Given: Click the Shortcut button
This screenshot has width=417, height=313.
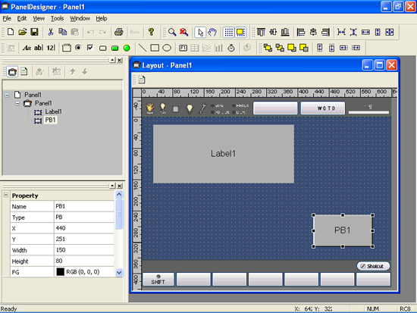Looking at the screenshot, I should point(373,266).
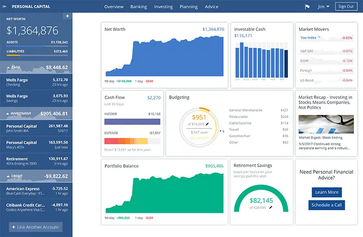The image size is (363, 237).
Task: Click the pencil icon beside $20,500 goal
Action: click(271, 207)
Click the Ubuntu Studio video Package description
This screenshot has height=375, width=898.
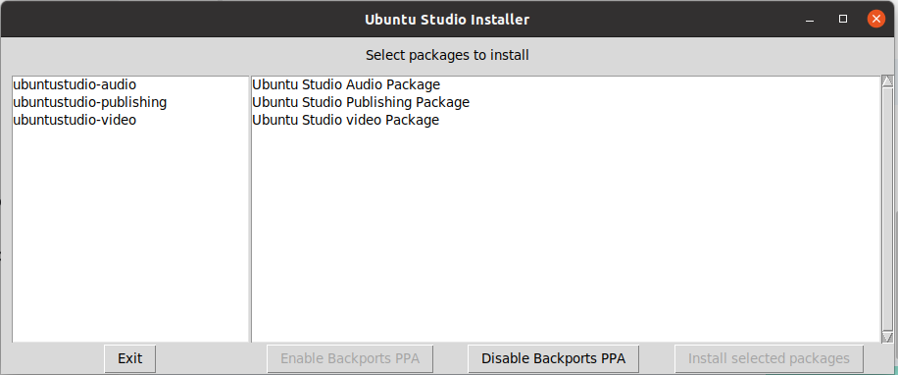click(345, 121)
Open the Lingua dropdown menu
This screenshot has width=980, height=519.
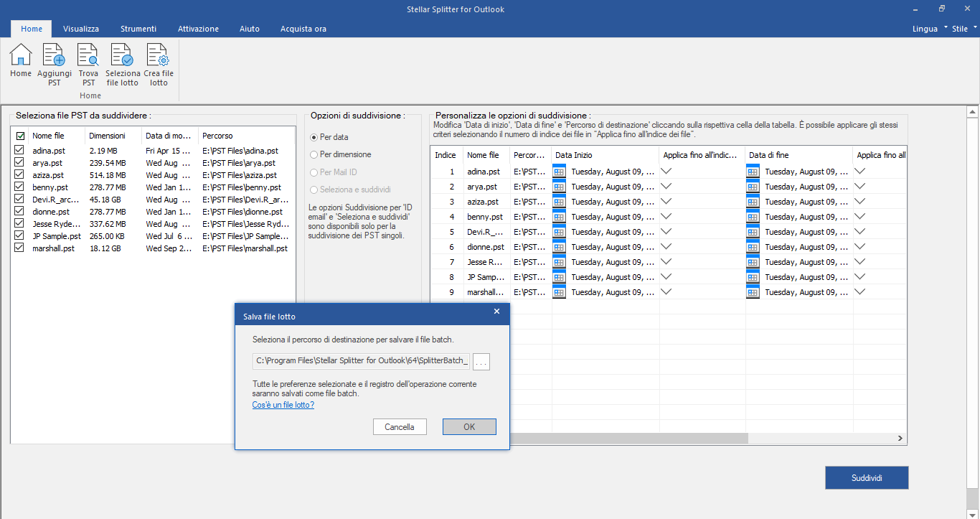pyautogui.click(x=929, y=29)
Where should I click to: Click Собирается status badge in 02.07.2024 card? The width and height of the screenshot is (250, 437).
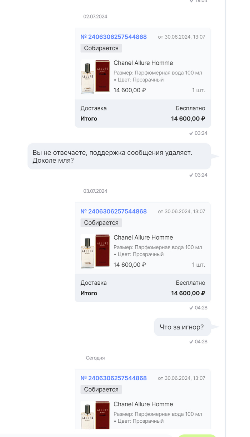(101, 48)
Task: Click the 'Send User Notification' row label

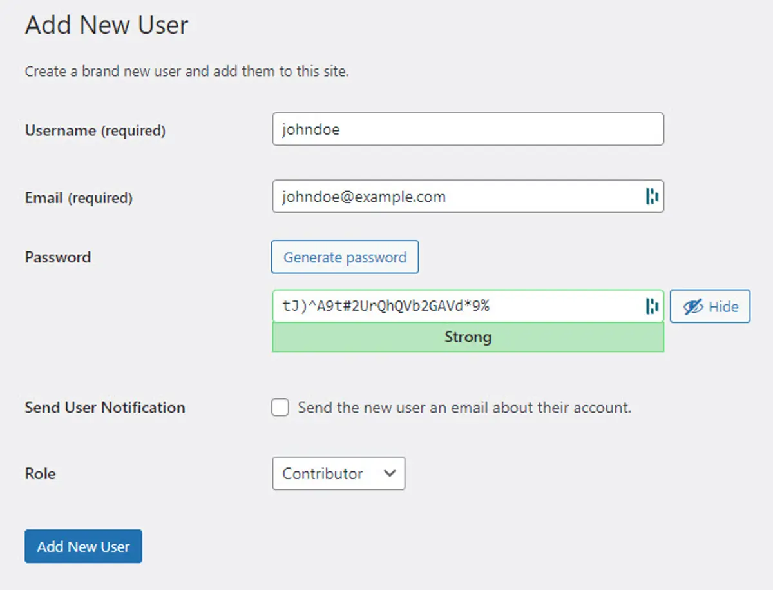Action: pyautogui.click(x=105, y=408)
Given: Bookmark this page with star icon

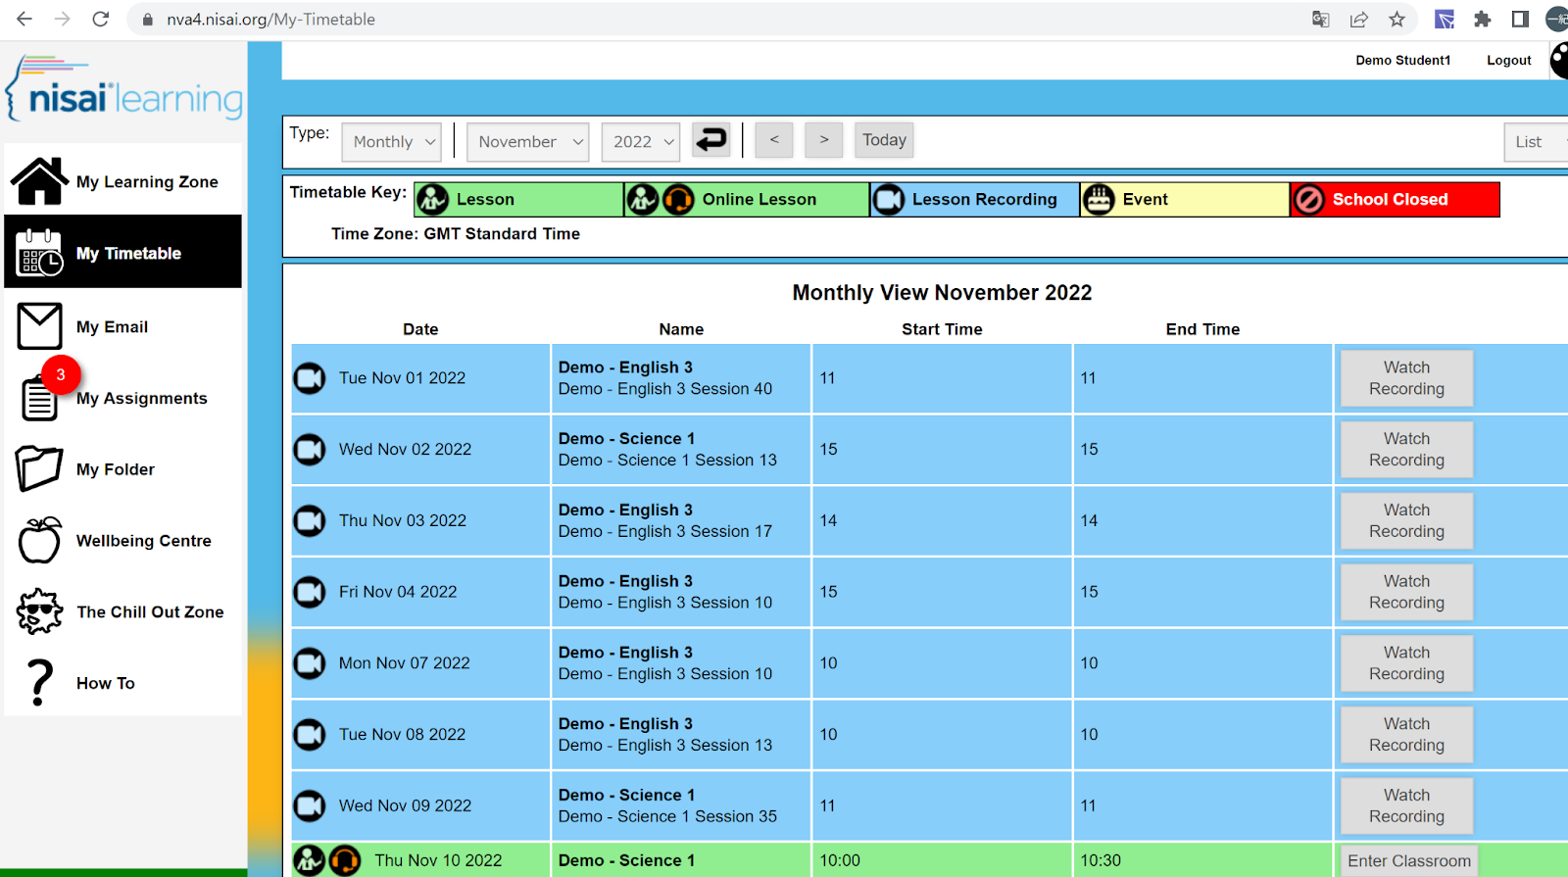Looking at the screenshot, I should tap(1397, 20).
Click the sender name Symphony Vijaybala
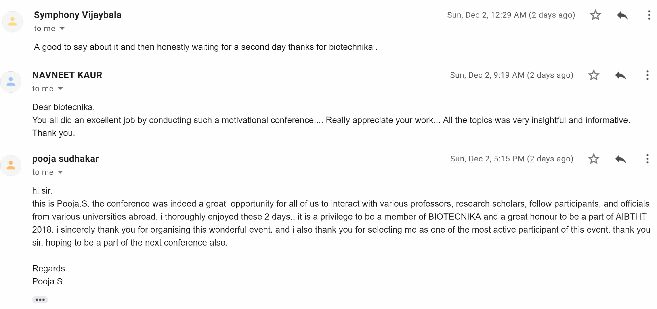The height and width of the screenshot is (309, 657). point(78,15)
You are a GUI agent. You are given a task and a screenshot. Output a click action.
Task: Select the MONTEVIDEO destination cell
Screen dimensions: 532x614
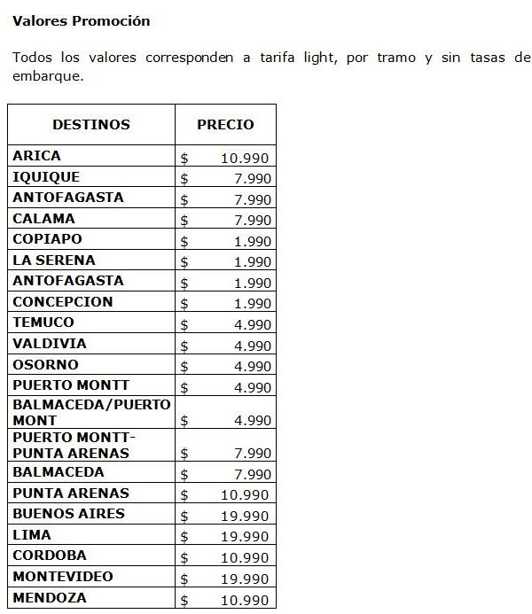[x=91, y=577]
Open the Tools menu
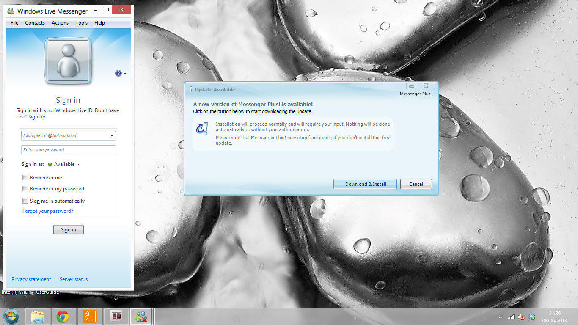Screen dimensions: 578x325 (81, 23)
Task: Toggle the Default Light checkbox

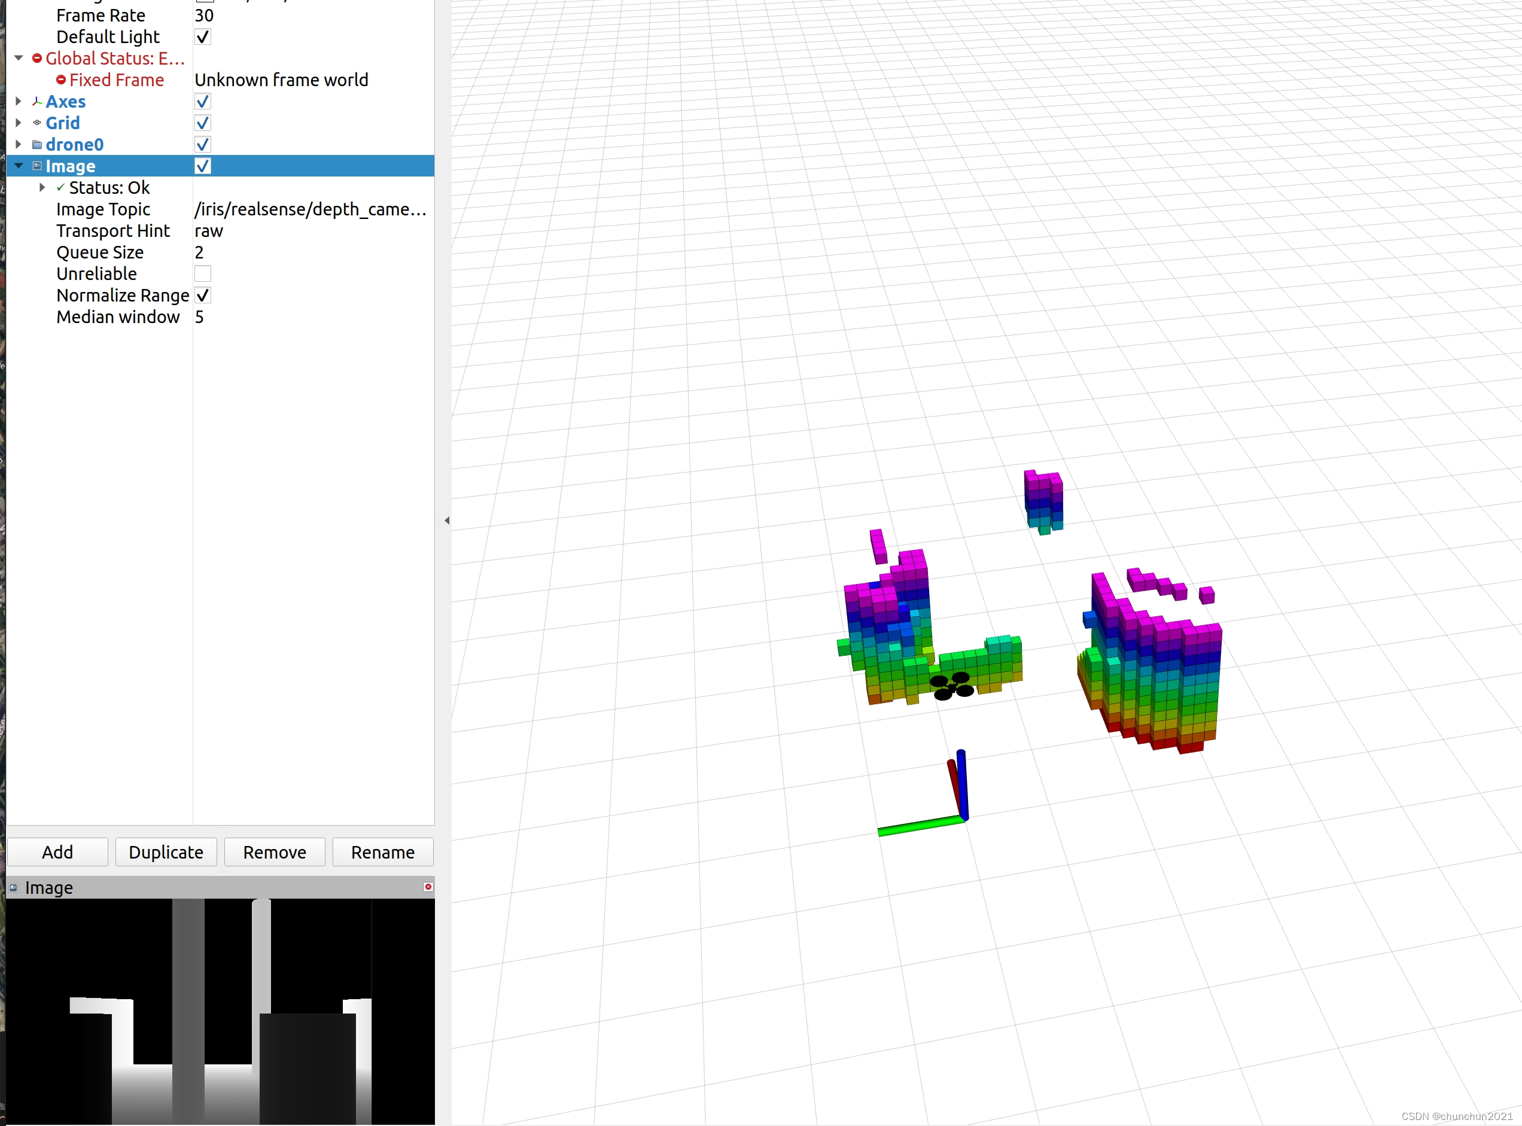Action: 202,37
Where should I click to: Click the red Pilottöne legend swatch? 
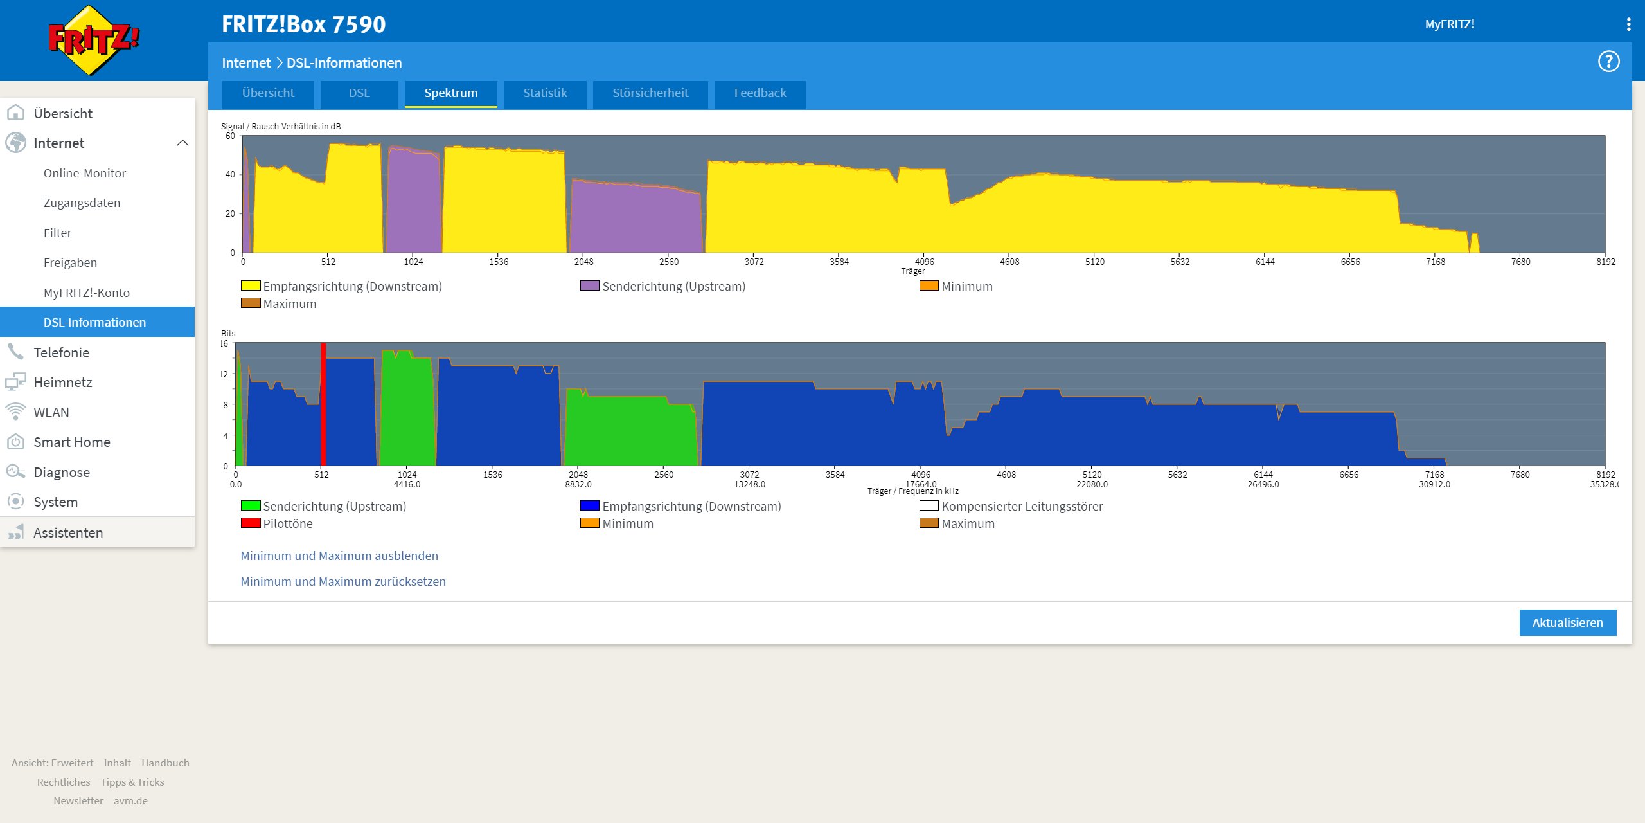tap(250, 523)
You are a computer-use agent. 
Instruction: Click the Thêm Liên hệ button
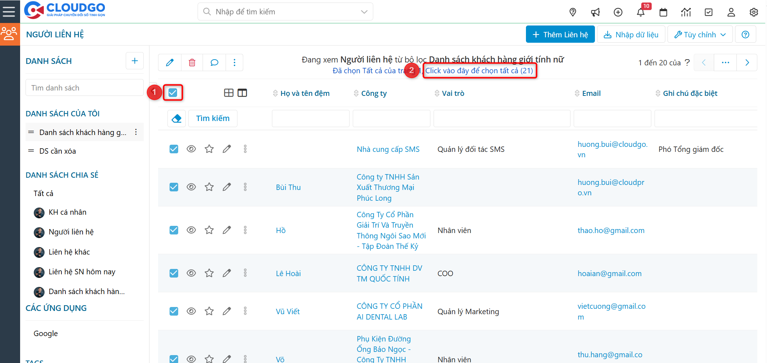pyautogui.click(x=560, y=34)
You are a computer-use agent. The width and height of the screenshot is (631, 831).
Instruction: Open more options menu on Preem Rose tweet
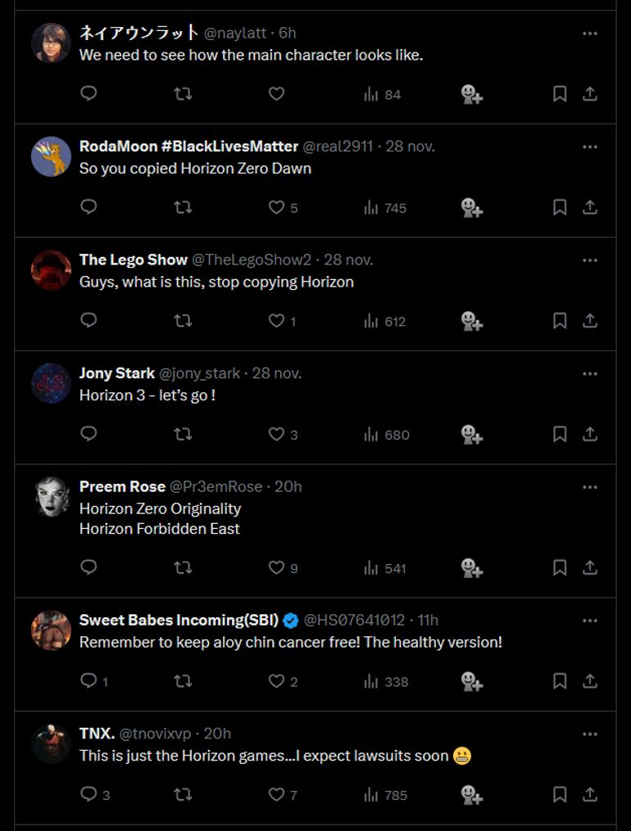(589, 487)
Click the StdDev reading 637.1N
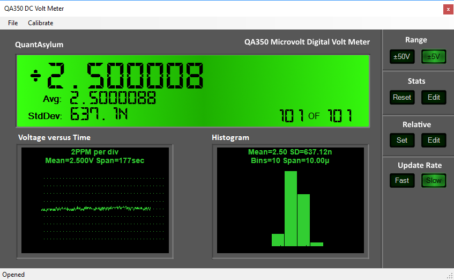The image size is (454, 280). click(x=99, y=115)
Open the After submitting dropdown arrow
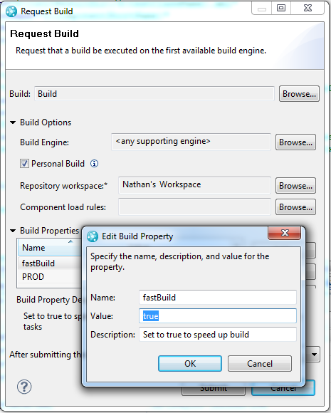This screenshot has width=331, height=413. 314,355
* * * * * * * * *
## The exercise
Can you copy out every row above word for word, leaving the pictures out?

## Written solution
Given: Click the Shortcut button
This screenshot has width=417, height=313.
Looking at the screenshot, I should point(373,266).
The image size is (363, 237).
Task: Click the pencil icon beside $20,500 goal
Action: click(271, 207)
Click the Ubuntu Studio video Package description
This screenshot has height=375, width=898.
click(345, 121)
Open the Lingua dropdown menu
This screenshot has width=980, height=519.
pyautogui.click(x=929, y=29)
Where should I click to: Click Собирается status badge in 02.07.2024 card? The width and height of the screenshot is (250, 437).
(101, 48)
Task: Click the 'Send User Notification' row label

Action: pyautogui.click(x=105, y=408)
Given: Bookmark this page with star icon

Looking at the screenshot, I should tap(1397, 20).
Click the sender name Symphony Vijaybala
The height and width of the screenshot is (309, 657). point(78,15)
You are a GUI agent. You are given a task and a screenshot. Output a click action.
Task: Select the MONTEVIDEO destination cell
Screen dimensions: 532x614
[x=91, y=577]
Open the Tools menu
Screen dimensions: 578x325 (81, 23)
Task: Toggle the Default Light checkbox

Action: 202,37
Where should I click to: Click the red Pilottöne legend swatch? 
tap(250, 523)
You are a computer-use agent. 
Instruction: Click the Thêm Liên hệ button
pyautogui.click(x=560, y=34)
You are a computer-use agent. The width and height of the screenshot is (631, 831).
Instruction: Open more options menu on Preem Rose tweet
(589, 487)
Click the StdDev reading 637.1N
The image size is (454, 280). click(x=99, y=115)
Open the After submitting dropdown arrow
This screenshot has width=331, height=413. 314,355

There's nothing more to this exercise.